Psychological resistance is the phenomenon often encountered in clinical practice in which patients either directly or indirectly oppose changing their behavior or refuse to discuss, remember, or think about presumably clinically relevant experiences.

The discovery of resistance (German: Widerstand) was central to Sigmund Freud's theory of psychoanalysis: for Freud, the theory of repression is the corner-stone on which the whole structure of psychoanalysis rests, and all his accounts of its discovery "are alike in emphasizing the fact that the concept of repression was inevitably suggested by the clinical phenomenon of resistance".

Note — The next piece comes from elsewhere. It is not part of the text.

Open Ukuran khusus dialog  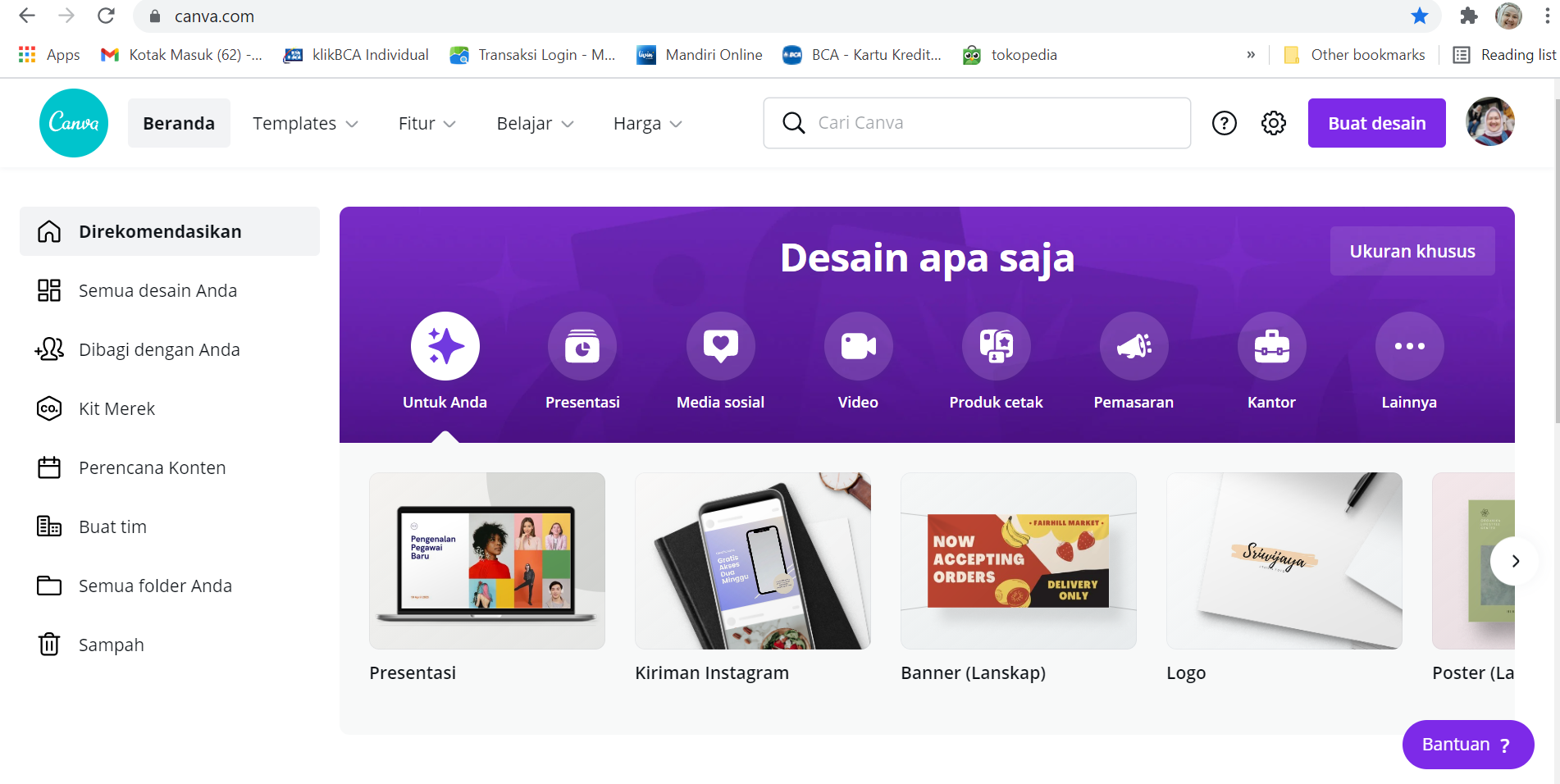pyautogui.click(x=1412, y=251)
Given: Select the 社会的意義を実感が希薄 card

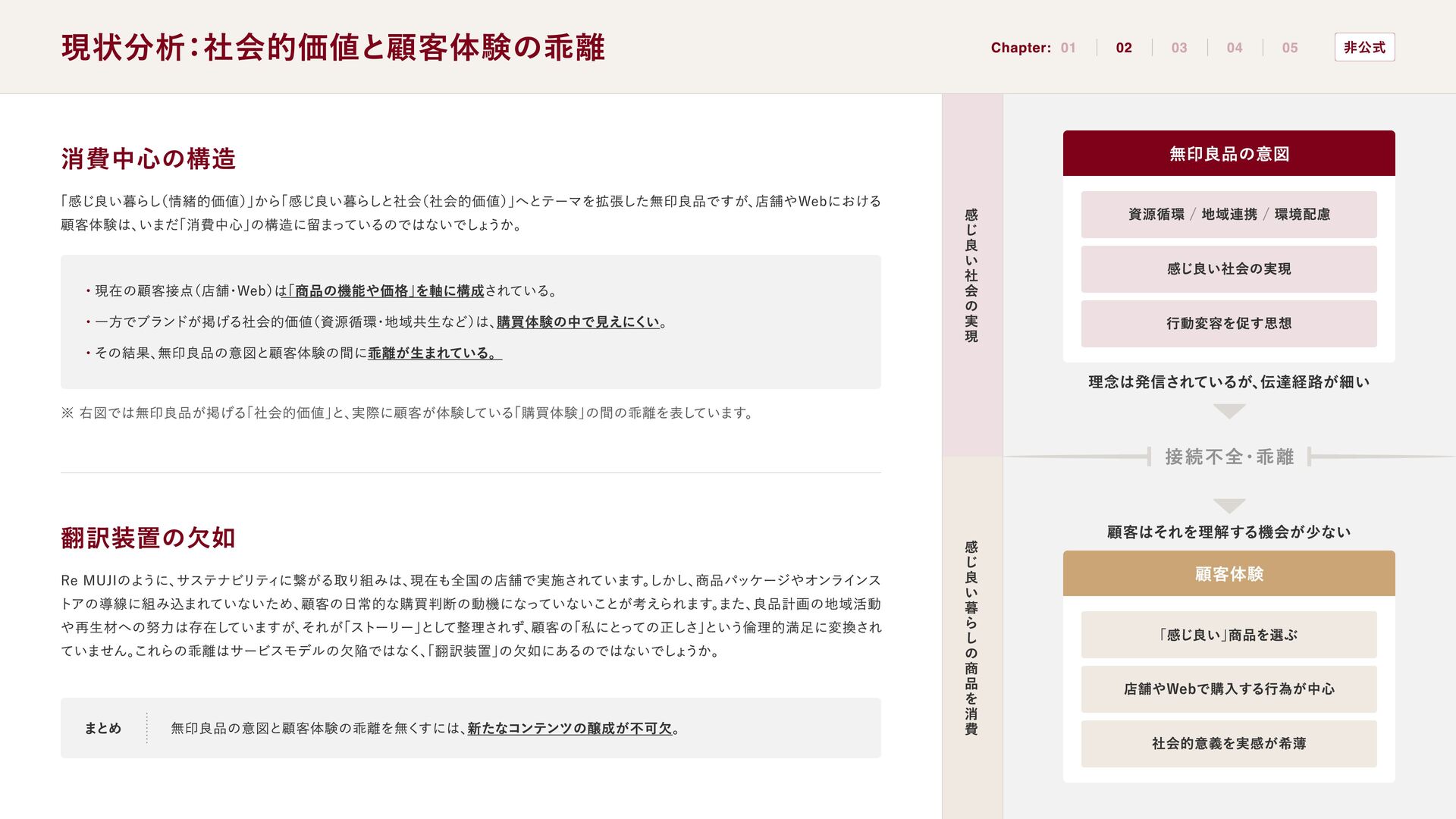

In an early exposition of his new technique, Freud wrote that "There is, however, another point of view which you may take up in order to understand the psychoanalytic method. The discovery of the unconscious and the introduction of it into consciousness is performed in the face of a continuous resistance on the part of the patient. The process of bringing this unconscious material to light is associated with pain, and because of this pain the patient again and again rejects it". He went on to add that "It is for you then to interpose in this conflict in the patient's mental life. If you succeed in persuading him to accept, by virtue of a better understanding, something that up to now, in consequence of this automatic regulation by pain, he has rejected (repressed), you will then have accomplished something towards his education...Psychoanalytic treatment may in general be conceived of as such a re-education in overcoming internal resistances".

Although the term resistance as it is known today in psychotherapy is largely associated with Sigmund Freud, the idea that some patients "cling to their disease" was a popular one in medicine in the nineteenth century, and referred to patients whose maladies were presumed to persist due to the secondary gains of social, physical, and financial benefits associated with illness. While Freud was trained in what is known as the (secondary) gain from illness that follows a neurosis, he was more interested in the unconscious processes through which he could explain the primary gains that patients derive from their psychiatric symptoms.